Ao final de um ano de
acompanhamento, 214 pacientes se recuperaram totalmente da lesão. E
desses, quase a totalidade tinha, pelo menos, o ensino médio completo. E
quanto mais anos de estudo, maior a taxa de sucesso. “As pessoas com um
diploma universitário apresentaram sete vezes mais chances de se
recuperar totalmente da lesão do que as que não terminaram o ensino
médio”, constata Schneider. “E as pessoas com alguma educação
universitária tinham quase cinco vezes mais chances de se recuperar
totalmente do que aqueles sem instrução suficiente para ganhar um
diploma do ensino médio”, acrescenta.
Na avaliação dos
cientistas envolvidos no trabalho, o diferencial positivo das pessoas
com maior formação foi alcançado graças ao que chamam de reserva
cognitiva. Indivíduos com mais educação teriam um conhecimento acumulado
maior, o que beneficiaria a recuperação dos problemas neurais. Para
Renato Anghinah, chefe do Serviço de Reabilitação Cognitivia Pós-Trauma
de Crânio da Universidade de São Paulo (USP), a pesquisa da equipe
americana ilustra bem esse famoso conceito na área neurológica. “Para
entender bem, podemos dizer que esse conhecimento adquirido, essa
reserva cognitiva que guardamos ao longo da vida, fica guardada em uma
pequena poupança, que usamos quando é necessário. Em casos como essas
lesões, por exemplo, ela auxilia um número maior de sinapses neurais e
um aumento de conexões. E essas conexões são ações que ajudam o cérebro a
trabalhar melhor”, explica o brasileiro, que não participou do estudo.
Segundo
Anghinah, essa recuperação mais rápida é observada nos consultórios
diariamente. “Nos casos que acompanhamos aqui no centro de tratamento,
já notamos que pacientes com mais educação conseguem se recuperar mais
rapidamente. Com pessoas que sabem outros idiomas, por exemplo, temos
mais recursos de tratamento, podendo explorar suas atividades de
retomada”, diz.
Atrasando distúrbios Os especialistas da Johns
Hopkins acreditam que outros trabalhos podem ajudar a decifrar mais
minuciosamente as vantagens do conhecimento para a saúde cerebral.

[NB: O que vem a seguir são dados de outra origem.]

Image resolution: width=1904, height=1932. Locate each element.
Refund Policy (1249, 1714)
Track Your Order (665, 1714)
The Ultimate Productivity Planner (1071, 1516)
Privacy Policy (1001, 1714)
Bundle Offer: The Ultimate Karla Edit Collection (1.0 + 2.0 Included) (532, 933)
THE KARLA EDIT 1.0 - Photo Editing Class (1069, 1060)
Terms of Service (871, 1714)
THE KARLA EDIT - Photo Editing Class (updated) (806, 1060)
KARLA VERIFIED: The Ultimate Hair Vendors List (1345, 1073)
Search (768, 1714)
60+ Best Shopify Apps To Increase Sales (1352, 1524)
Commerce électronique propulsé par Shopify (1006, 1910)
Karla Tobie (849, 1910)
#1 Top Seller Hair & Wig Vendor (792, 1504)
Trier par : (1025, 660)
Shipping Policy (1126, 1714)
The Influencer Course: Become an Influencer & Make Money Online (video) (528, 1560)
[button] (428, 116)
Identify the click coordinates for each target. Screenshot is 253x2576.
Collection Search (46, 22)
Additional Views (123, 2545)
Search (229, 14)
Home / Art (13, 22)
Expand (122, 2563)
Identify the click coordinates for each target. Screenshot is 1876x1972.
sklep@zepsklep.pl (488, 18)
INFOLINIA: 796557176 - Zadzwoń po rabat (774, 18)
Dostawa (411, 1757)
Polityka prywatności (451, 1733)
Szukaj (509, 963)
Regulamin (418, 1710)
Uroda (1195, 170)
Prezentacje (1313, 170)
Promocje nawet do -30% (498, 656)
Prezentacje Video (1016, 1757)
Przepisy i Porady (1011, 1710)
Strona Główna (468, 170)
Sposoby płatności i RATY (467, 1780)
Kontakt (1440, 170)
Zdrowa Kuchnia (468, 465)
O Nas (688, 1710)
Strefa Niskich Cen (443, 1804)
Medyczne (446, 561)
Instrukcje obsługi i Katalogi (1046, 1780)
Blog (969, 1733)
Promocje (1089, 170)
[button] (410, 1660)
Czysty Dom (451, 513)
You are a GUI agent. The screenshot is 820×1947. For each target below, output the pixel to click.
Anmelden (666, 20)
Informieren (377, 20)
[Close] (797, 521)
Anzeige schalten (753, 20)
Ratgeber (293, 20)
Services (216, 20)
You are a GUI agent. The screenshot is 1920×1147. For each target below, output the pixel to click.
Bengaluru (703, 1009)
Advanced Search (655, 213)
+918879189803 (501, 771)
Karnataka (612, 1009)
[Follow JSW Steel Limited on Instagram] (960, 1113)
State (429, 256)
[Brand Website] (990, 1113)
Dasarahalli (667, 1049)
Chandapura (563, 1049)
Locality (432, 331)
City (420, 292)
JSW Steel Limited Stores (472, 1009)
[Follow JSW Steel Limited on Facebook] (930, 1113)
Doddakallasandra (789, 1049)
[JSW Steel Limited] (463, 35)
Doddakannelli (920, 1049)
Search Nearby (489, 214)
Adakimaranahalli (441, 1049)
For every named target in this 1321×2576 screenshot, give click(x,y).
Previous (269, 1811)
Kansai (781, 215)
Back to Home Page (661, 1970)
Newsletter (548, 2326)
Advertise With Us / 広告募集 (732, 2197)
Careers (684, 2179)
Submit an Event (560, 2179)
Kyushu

“Precisamos aprender mais sobre como a educação ajuda a proteger o
cérebro e como afeta a lesão e a resiliência. Explorando essas relações,
esperamos ajudar a identificar formas de ajudar as pessoas a reverterem
uma lesão cerebral traumática”, destaca Eric Schneider.
O
norte-americano explica ainda que a reserva cognitiva tem sido estudada a
fundo como “protetora” de doenças comuns na idade avançada. “Estudos
têm focado principalmente em pacientes com evolução crônica
neurodegenerativa, como o Alzheimer. Trabalhos recentes feitos com
pacientes idosos indicam que escolaridade é um fator de independência
cognitiva, que mais tarde pode contribuir para o desempenho das pessoas
de idade mais avançada”, escrevem os autores no trabalho.
De
acordo com Rogério Gomes, neurologista e professor da Universidade
Federal de Minas Gerais (UFMG), o estudo traz dados interessantes sobre o
tema. “O trabalho é muito interessante e expande uma ideia que já
conhecíamos, a reserva cognitiva, que sempre foi associada a problemas
causados pela demência. Sabemos que estudar e explorar novos assuntos
impede que doenças neurodegenerativas incapacitem o idoso. Aprender não
impede que a doença chegue, mas a atrasa, o que auxilia na vivência”,
destaca.
Gomes ressalta que o trabalho é inicial e que outras
análises podem ser feitas para que exista total certeza dos benefícios
do nível de escolaridade. Porém, ele frisa que um ponto positivo do
trabalho é apontar mais benefícios dos estudos. “A ideia de que devemos
estimular mais nosso cérebro é algo muito importante em todos os
sentidos. Faz bem também para a saúde”, avalia.
Anghinah, da
USP, também acredita que o trabalho cumpre a importante missão de
valorizar a educação. “Sabemos que níveis de escolaridade dependem muito
de outros fatores, como a situação socioeconômica do indivíduo,
principalmente quando criança, já que, nessa época, a pessoa começa a
formar a base do seu conhecimento. Alguém que começa a ler mais tarde na
vida, por exemplo, já não possui o mesmo nível de reserva cognitiva.
Ainda precisamos de mais trabalhos que mostrem detalhes precisos da
relação entre conhecimento e proteção do cérebro, mas, ainda assim, já
podemos tomar como de grande importância a vontade de aprender algo novo
e exercitar a mente”, completa.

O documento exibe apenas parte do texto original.